▶ Work required: Below are records to transcribe exactly, without their pictures.

▶ Records for processing:

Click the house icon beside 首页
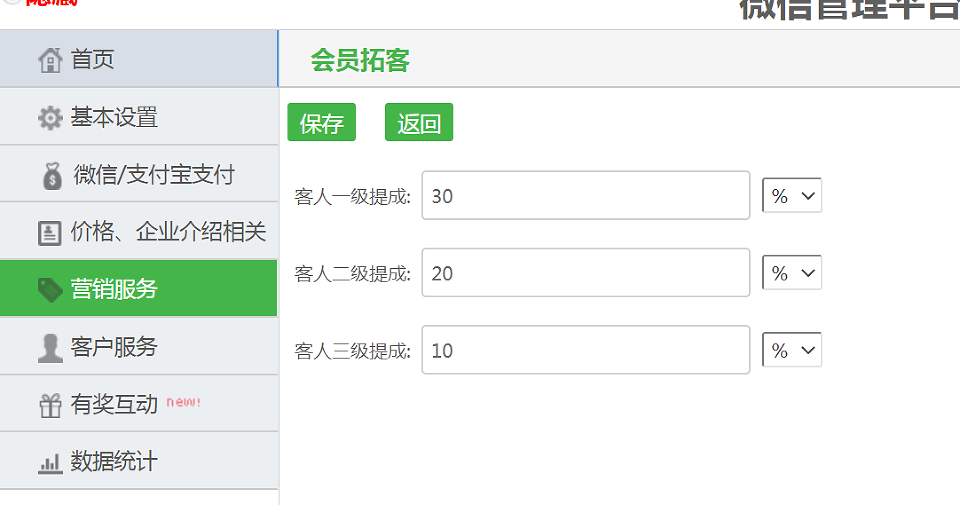Image resolution: width=960 pixels, height=505 pixels. click(x=50, y=60)
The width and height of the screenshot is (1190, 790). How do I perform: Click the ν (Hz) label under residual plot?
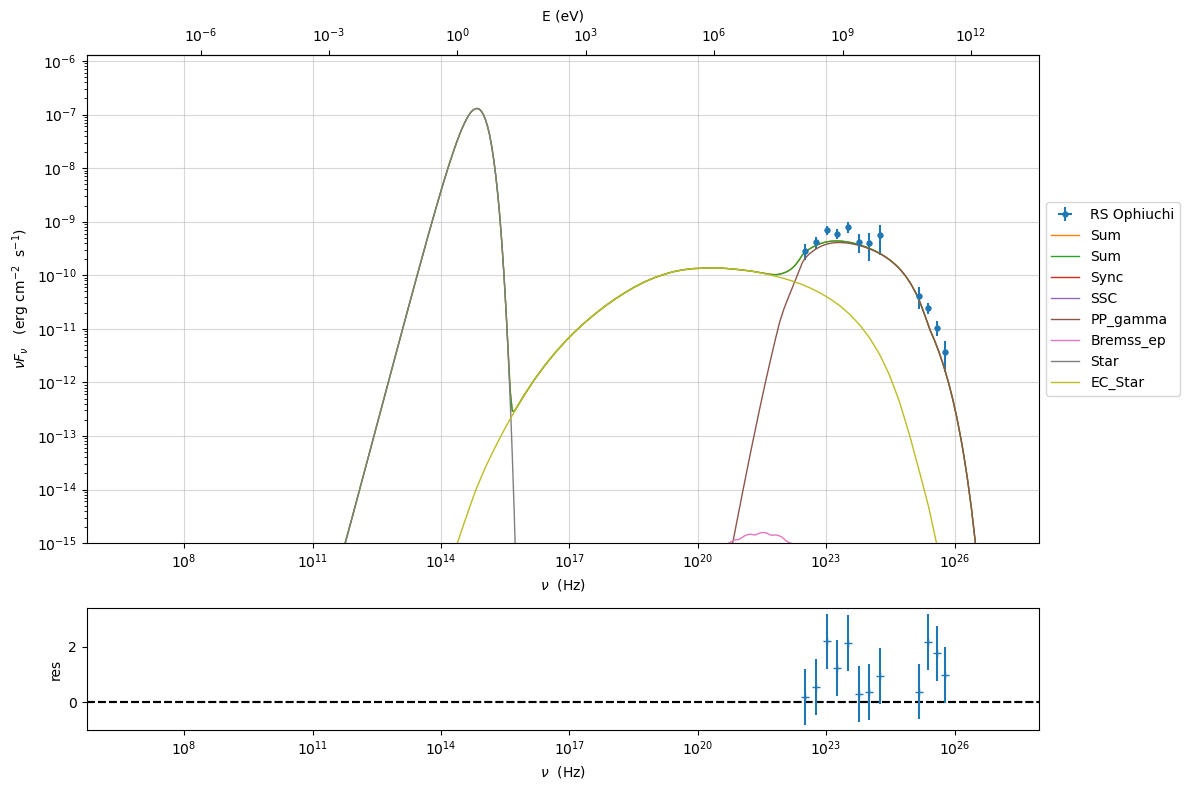point(562,772)
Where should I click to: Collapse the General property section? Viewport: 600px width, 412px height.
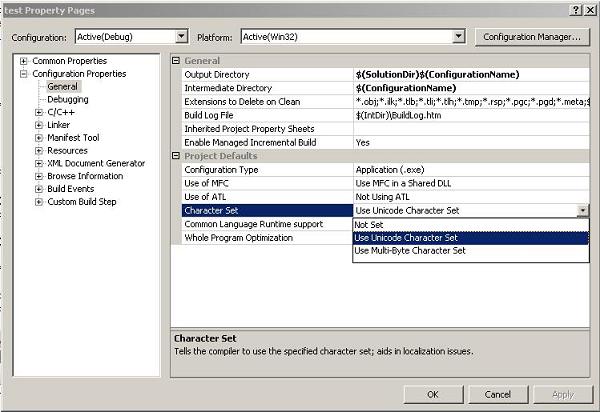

▶ Response for this exercise:
Click the house icon beside 首页
Image resolution: width=960 pixels, height=505 pixels. click(x=50, y=60)
The width and height of the screenshot is (1190, 790). How do I perform: Click the ν (Hz) label under residual plot?
point(562,772)
Where should I click to: Collapse the General property section? Viewport: 600px width, 412px height.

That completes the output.